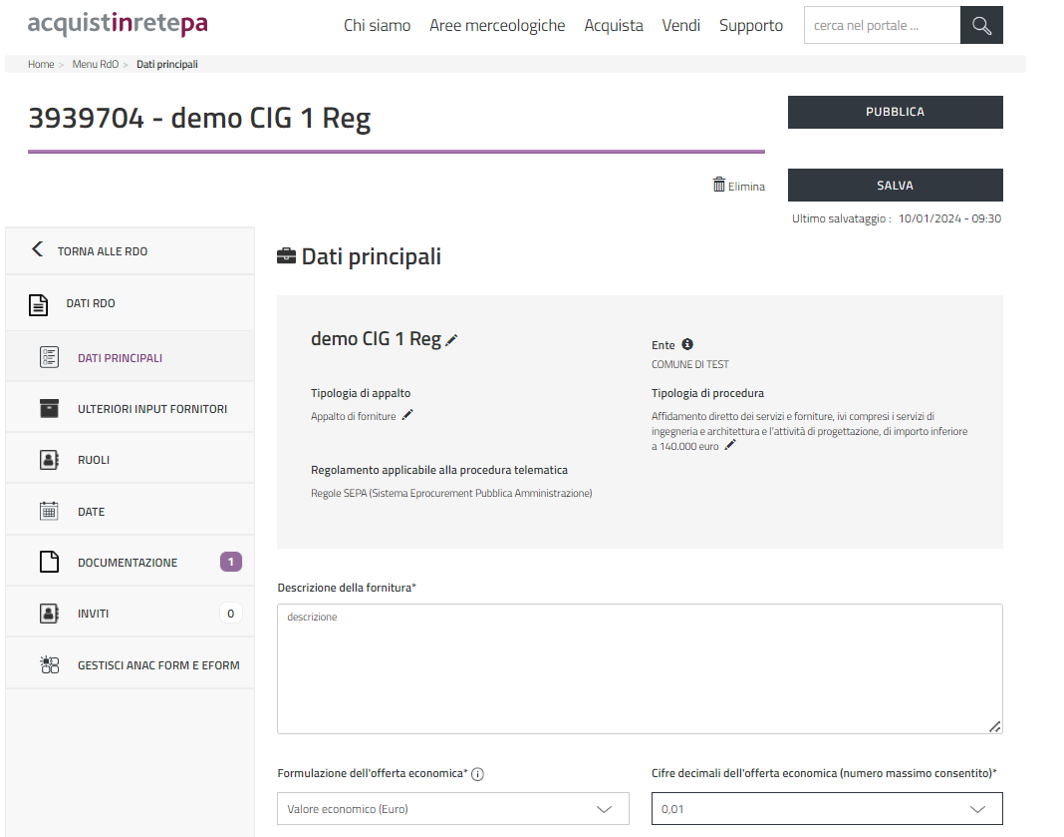Image resolution: width=1064 pixels, height=837 pixels.
Task: Edit the demo CIG 1 Reg title pencil
Action: (452, 340)
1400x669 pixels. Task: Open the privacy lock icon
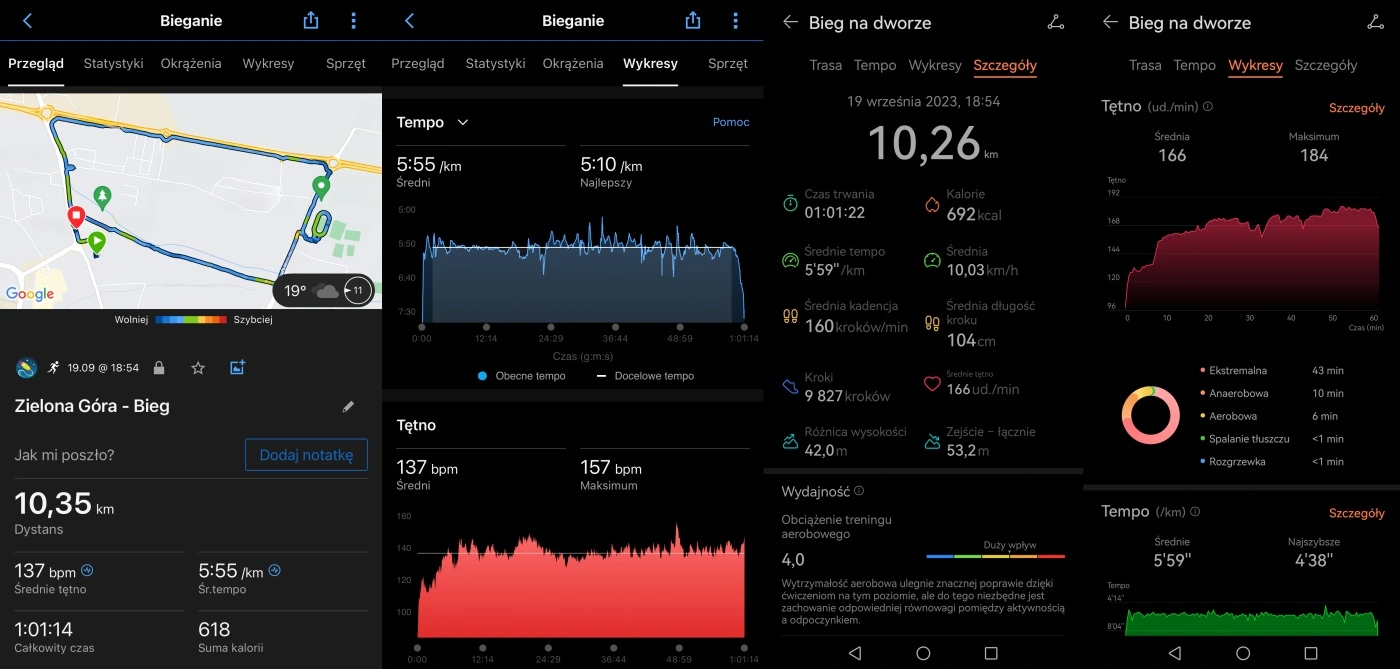(160, 367)
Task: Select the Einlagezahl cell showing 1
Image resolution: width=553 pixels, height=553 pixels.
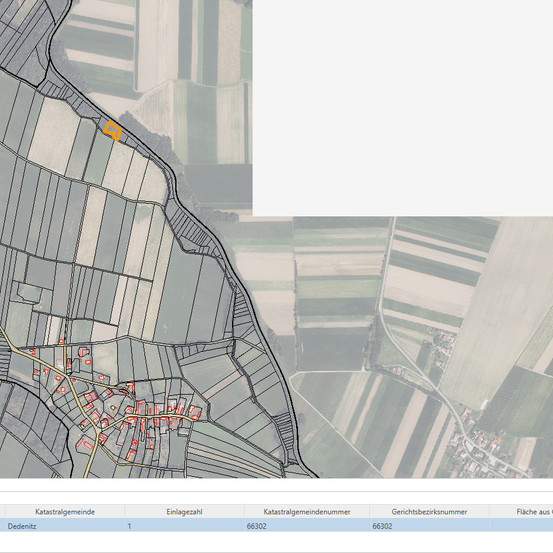Action: [x=184, y=526]
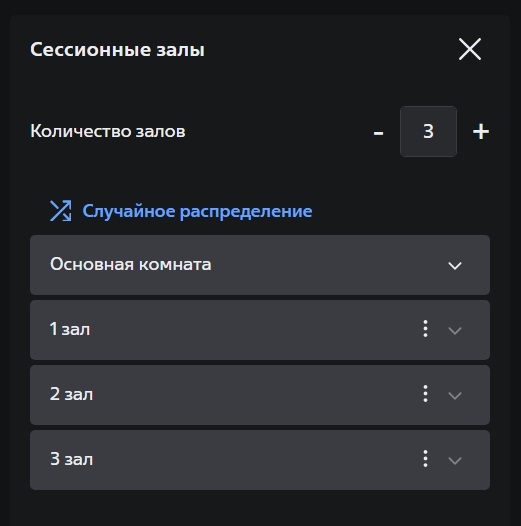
◇ ◇ ◇ ◇ ◇ ◇ ◇
**Exercise task:**
Reproduce all of the material above, replacing "Open" with "Activate" and leaving everything else unchanged. Omit the pictures.

**Written response:**
Image resolution: width=1064 pixels, height=837 pixels.
Task: Edit the demo CIG 1 Reg title pencil
Action: (452, 340)
1400x669 pixels. Task: Activate the privacy lock icon
(160, 367)
Task: Select the Einlagezahl cell showing 1
Image resolution: width=553 pixels, height=553 pixels.
Action: [x=184, y=526]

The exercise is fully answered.